Short exercise: Count the lines in the data that contain the string "label", and give only that number.

Interface element records:
+ + + + + + +
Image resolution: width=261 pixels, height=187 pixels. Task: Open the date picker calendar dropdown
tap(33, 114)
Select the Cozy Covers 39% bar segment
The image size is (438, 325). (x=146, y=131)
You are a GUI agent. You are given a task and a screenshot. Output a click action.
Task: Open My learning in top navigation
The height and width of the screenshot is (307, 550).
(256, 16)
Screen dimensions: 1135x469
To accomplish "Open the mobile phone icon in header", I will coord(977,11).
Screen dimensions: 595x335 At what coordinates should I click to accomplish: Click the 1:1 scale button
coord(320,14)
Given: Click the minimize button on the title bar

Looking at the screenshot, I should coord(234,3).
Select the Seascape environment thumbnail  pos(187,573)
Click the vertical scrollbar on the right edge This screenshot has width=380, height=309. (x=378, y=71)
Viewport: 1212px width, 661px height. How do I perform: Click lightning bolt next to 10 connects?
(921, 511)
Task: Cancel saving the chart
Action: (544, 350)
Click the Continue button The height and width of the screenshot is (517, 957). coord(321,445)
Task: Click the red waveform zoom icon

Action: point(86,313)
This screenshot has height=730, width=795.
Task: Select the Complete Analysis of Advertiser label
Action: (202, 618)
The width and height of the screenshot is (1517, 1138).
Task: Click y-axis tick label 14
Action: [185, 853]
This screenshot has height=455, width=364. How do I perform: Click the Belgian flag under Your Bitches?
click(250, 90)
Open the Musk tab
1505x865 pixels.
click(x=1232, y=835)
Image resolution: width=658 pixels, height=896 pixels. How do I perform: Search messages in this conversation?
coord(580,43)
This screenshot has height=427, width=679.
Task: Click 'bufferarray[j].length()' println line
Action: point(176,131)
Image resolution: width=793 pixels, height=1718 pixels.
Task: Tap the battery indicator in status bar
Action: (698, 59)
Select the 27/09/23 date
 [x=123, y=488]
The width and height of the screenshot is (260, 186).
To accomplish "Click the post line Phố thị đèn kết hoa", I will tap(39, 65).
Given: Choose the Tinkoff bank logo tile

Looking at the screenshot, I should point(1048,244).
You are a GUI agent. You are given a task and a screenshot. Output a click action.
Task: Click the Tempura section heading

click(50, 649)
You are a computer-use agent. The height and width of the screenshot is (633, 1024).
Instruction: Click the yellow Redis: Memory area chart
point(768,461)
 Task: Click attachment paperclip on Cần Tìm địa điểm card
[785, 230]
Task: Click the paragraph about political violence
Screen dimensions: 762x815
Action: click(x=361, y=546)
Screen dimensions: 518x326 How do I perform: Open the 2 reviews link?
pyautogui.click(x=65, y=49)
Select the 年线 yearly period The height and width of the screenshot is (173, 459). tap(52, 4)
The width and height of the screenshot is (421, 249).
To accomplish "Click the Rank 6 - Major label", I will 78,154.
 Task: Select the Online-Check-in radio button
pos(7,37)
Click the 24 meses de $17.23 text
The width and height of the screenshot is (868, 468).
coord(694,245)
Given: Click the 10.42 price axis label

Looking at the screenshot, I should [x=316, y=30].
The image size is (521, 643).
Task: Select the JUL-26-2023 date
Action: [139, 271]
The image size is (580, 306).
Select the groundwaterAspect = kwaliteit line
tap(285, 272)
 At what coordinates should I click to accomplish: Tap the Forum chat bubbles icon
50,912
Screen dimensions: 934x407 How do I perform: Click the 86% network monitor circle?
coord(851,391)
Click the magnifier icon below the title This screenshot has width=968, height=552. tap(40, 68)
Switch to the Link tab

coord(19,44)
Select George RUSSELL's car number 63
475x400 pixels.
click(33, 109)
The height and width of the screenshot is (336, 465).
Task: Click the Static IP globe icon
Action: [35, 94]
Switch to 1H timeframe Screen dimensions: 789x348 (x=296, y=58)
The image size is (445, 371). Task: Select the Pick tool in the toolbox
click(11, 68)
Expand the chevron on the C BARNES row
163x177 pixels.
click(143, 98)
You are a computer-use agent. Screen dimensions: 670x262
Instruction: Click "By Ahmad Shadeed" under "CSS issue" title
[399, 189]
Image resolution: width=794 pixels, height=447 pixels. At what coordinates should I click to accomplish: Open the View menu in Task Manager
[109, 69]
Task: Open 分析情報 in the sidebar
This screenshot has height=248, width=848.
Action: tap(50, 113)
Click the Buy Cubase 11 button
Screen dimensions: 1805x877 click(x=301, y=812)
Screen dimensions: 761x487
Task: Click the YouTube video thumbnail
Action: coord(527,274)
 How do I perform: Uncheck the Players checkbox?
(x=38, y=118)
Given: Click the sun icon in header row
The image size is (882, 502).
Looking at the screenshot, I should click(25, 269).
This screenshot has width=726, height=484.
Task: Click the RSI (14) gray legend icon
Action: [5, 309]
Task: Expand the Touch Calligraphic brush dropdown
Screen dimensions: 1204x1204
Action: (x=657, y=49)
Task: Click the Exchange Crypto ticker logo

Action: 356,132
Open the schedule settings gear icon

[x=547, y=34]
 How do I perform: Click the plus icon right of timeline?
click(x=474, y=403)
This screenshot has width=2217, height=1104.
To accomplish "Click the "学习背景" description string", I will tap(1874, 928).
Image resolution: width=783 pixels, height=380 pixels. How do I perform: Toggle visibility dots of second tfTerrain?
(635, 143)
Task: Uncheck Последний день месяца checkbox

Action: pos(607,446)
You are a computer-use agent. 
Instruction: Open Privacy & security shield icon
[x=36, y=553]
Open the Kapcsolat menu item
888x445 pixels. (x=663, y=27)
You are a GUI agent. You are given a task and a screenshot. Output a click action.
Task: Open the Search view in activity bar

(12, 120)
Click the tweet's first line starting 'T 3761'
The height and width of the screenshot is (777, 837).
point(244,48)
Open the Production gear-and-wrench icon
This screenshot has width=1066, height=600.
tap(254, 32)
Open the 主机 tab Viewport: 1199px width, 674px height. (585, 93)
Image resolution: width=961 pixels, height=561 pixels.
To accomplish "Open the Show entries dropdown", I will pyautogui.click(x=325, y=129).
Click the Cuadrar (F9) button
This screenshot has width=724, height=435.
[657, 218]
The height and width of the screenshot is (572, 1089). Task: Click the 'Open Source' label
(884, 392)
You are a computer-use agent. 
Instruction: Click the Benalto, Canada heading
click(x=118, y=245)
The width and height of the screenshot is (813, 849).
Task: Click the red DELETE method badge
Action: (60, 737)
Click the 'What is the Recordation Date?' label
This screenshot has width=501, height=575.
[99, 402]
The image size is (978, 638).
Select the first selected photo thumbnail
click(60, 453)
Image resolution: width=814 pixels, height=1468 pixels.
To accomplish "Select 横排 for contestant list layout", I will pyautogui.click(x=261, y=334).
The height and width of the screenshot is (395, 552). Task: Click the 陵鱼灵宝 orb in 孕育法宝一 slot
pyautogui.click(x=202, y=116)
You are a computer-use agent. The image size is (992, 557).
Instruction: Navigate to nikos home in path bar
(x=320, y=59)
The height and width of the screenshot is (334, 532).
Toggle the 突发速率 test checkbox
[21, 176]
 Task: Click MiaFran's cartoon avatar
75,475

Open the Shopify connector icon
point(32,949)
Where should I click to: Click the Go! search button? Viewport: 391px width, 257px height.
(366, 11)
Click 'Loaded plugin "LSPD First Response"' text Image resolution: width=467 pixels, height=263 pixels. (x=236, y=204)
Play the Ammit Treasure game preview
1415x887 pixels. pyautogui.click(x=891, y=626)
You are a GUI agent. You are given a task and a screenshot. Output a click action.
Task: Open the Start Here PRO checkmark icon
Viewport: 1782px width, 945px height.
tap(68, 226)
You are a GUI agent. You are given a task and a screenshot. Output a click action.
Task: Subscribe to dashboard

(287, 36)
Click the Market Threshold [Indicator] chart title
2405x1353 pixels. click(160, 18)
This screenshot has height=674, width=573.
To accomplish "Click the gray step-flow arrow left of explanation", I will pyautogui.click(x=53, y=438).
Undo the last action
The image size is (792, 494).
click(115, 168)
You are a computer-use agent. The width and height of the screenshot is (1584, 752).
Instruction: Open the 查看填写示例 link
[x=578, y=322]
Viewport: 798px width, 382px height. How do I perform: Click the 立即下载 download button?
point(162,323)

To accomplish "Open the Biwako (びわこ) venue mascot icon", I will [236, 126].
+ + + + + + +
Expected answer: 6